**Petunjuk Tugas**
1 – Siapa yang menjadi moderator kegiatan dalam artikel Ngobrol Buku di bawah?
2 – Salin dengan persis bagian artikel Ngobrol Buku di bawah, mulai dari "BAHASAHATI.COM, MEDAN –" sampai "Sumatera Utara 20155.".

**Sumber**

NGOBROL BUKU TELEPON GENGGAM | JOKO PINURBO | KBSI

Avatar photo
Reading Time: 3 minutes

BAHASAHATI.COM, MEDAN – “Kalau kita membaca puisi Indonesia kita sedang membaca sejarah  sastra Indonesia. Ketika penyairnya sudah tidak ada, kita bisa mengerti apa yang telah dikerjakannya.” ungkap Titan Sadewo, seorang penulis dan guru ketika ditanya oleh Juhendri Chaniago sebagai moderator pada kegiatan Ngobrol Buku bekerja sama dengan Keluarga Bahasa dan Sastra Indonesia USU (KBSI) Sabtu, 28 Jumadilawal 1446 H / 30 November 2024 M  bertempat Taman Belakang Perpustakaan USU Jl. Perpustakaan No. 1, Padang Bulan, Kec. Medan Baru, Kota Medan, Sumatera Utara 20155.

Moderator Juhendri Chaniago

Juhendri:

Sepanjang pembacaan Titan, tema yang sangat terasa dalam buku ini sebetulnya yang penyair ingin sampaikan?

Narasumber Titan Sadewo

Titan:

Saya sebenarnya tidak akan membahas sangat detail dan meminta teman-teman untuk turut ikut mendiskusikan.

Eksistensi manusia dan manusia modernitas. Saya cukup takut, salah dua penyair yang saya baca saat remaja dulu. Bukunya Selamat menunaikan Ibadah Puisi judul buku ini mengganggu pikiran remaja saya 2017-an. Ada buku Konstruksi Tubuh Joko Pinurbo (alias Jokpin) ia membicarakan posisi tubuh (puisi) Joko Pinurbo. Saya menyiapkan catatan lebar. Nanti kita ceritakan.

**Kumpulan Bahan**

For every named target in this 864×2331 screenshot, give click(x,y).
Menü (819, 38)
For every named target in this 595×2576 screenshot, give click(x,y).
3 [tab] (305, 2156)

**Jawaban Soal**
1 – Juhendri Chaniago

2 –
BAHASAHATI.COM, MEDAN – “Kalau kita membaca puisi Indonesia kita sedang membaca sejarah  sastra Indonesia. Ketika penyairnya sudah tidak ada, kita bisa mengerti apa yang telah dikerjakannya.” ungkap Titan Sadewo, seorang penulis dan guru ketika ditanya oleh Juhendri Chaniago sebagai moderator pada kegiatan Ngobrol Buku bekerja sama dengan Keluarga Bahasa dan Sastra Indonesia USU (KBSI) Sabtu, 28 Jumadilawal 1446 H / 30 November 2024 M  bertempat Taman Belakang Perpustakaan USU Jl. Perpustakaan No. 1, Padang Bulan, Kec. Medan Baru, Kota Medan, Sumatera Utara 20155.